GPS Meter Tracker (IDon'tPayParkingTickets Pufferfish)

GPS Meter Tracker – also in‑app as IDon'tPayParkingTickets Pufferfish – is a mobile prototype that helps drivers find and understand parking meters around them.
At its heart it’s a location‑aware map & meter database. An optional conversational assistant provides quick answers, but the focus is always on getting you where to park.


Project Story

Inspiration

This started during a hackathon lunch in Newark.
My teammates and I were brainstorming when I (Jimmy) came back to the car and found a fresh parking ticket on the windshield.
That little moment – “if only my phone could warn me before this happens” – sparked the idea for an app that knows where the meters are and tells you when you’re driving into one.

What it does

  • Tracks your GPS position in real time and compares it against a set of parking‑meter coordinates.
  • Shows nearby meters on a simple map, pops alerts when you enter a metered zone, and lets you tap a spot for rate or time‑limit info.
  • Includes a light chat assistant as a convenience, but the core is the location/mapping logic.

How we built it

We used Expo to scaffold a React Native app so we could move fast without installing native toolchains.
App.js handles permission requests and location updates; a small JSON file serves as our sample meter database.
The chat modal (ChatUI.js) calls out to parkingAssistant.js, which hits Google’s generative API.
Everything was added iteratively over the hackathon afternoon – get GPS working, plot meters, add alerts, then layer on the chat feature.

Challenges we ran into

  • GPS readings can jump around, especially on Android – we had to filter out absurd leaps.
  • Handling denied location permission gracefully so the app still made sense.
  • Packing a scrolling chat, quick‑question buttons, and an optional video into a modal that behaved on portrait and landscape.
  • Taming the expo‑av player so the avatar clip wasn’t cropped.
  • Dealing with flaky network calls to the AI backend.
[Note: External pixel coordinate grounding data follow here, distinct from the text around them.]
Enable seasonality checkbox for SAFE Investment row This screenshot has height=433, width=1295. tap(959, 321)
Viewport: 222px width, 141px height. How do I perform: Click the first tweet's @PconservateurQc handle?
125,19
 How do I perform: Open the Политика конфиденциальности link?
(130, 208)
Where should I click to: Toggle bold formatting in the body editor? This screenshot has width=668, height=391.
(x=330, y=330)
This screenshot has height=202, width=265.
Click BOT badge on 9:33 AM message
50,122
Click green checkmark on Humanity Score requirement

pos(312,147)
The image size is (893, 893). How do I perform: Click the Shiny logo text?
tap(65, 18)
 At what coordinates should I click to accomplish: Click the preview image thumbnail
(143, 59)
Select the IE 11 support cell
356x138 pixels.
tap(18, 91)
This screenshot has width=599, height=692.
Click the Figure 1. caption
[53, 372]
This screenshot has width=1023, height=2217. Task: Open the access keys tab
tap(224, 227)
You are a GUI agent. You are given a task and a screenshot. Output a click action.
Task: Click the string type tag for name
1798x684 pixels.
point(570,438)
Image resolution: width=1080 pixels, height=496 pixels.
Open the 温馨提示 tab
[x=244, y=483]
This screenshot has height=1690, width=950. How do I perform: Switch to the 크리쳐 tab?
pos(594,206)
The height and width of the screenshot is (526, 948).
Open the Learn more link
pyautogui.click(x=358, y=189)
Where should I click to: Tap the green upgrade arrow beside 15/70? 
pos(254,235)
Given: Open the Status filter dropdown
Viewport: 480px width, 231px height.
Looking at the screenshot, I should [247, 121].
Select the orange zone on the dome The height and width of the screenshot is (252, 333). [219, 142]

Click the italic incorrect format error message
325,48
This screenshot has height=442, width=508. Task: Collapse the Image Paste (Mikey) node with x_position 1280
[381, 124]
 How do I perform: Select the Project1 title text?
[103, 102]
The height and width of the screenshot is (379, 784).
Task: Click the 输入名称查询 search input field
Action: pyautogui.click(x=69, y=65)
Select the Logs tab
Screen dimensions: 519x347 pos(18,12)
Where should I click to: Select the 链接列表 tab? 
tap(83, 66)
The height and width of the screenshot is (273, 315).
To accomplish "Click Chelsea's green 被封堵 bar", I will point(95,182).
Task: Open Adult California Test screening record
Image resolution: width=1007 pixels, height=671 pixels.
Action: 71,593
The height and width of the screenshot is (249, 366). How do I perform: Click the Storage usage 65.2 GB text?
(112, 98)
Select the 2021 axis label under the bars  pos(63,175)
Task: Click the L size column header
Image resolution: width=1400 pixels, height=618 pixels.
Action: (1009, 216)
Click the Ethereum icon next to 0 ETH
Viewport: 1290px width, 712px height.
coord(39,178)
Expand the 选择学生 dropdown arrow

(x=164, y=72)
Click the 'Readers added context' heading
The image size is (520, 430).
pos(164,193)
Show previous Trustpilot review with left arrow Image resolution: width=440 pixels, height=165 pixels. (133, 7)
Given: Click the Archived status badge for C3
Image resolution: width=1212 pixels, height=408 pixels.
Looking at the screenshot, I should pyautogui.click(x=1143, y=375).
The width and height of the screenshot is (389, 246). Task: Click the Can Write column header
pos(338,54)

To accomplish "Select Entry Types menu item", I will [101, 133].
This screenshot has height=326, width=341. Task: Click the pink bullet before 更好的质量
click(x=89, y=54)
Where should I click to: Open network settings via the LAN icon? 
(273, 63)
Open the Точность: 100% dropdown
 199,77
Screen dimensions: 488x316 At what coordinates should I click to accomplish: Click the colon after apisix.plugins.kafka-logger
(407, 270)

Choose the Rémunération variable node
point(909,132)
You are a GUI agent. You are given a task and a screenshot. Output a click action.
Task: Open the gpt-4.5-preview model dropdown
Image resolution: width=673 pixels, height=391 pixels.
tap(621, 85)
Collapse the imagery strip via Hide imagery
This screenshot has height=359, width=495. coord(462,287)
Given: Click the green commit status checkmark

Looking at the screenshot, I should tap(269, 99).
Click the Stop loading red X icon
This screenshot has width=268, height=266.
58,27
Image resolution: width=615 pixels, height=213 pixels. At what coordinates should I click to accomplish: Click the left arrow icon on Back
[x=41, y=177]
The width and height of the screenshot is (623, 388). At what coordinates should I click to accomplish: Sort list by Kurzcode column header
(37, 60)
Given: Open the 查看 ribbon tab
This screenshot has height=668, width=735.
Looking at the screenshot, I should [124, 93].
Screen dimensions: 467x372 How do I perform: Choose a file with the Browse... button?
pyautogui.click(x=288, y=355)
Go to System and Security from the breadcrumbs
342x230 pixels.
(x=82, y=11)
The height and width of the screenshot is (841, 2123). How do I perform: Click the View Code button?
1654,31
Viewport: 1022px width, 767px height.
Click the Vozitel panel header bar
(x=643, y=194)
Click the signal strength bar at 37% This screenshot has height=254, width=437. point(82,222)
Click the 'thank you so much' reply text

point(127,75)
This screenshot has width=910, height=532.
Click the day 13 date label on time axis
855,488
Accomplishments that we're proud of

We shipped a working prototype within the hackathon’s time frame that actually follows your location and warns you about meters.
Having a live chat assistant and a looping video avatar felt like fun extras, but the GPS‑meter mapping is the real achievement, especially given how little time we had.
Getting all of that to run in Expo Go on both iOS and Android was a nice bonus.

What we learned

We learned the Expo/React Native workflow, and how to ask for and watch location permissions. We also learned how to collaborate quickly as a small team, prioritize what works, and make something usable under pressure.
Above all, we now have a prototype that answers the question that started it all: “where can I park without getting a ticket?”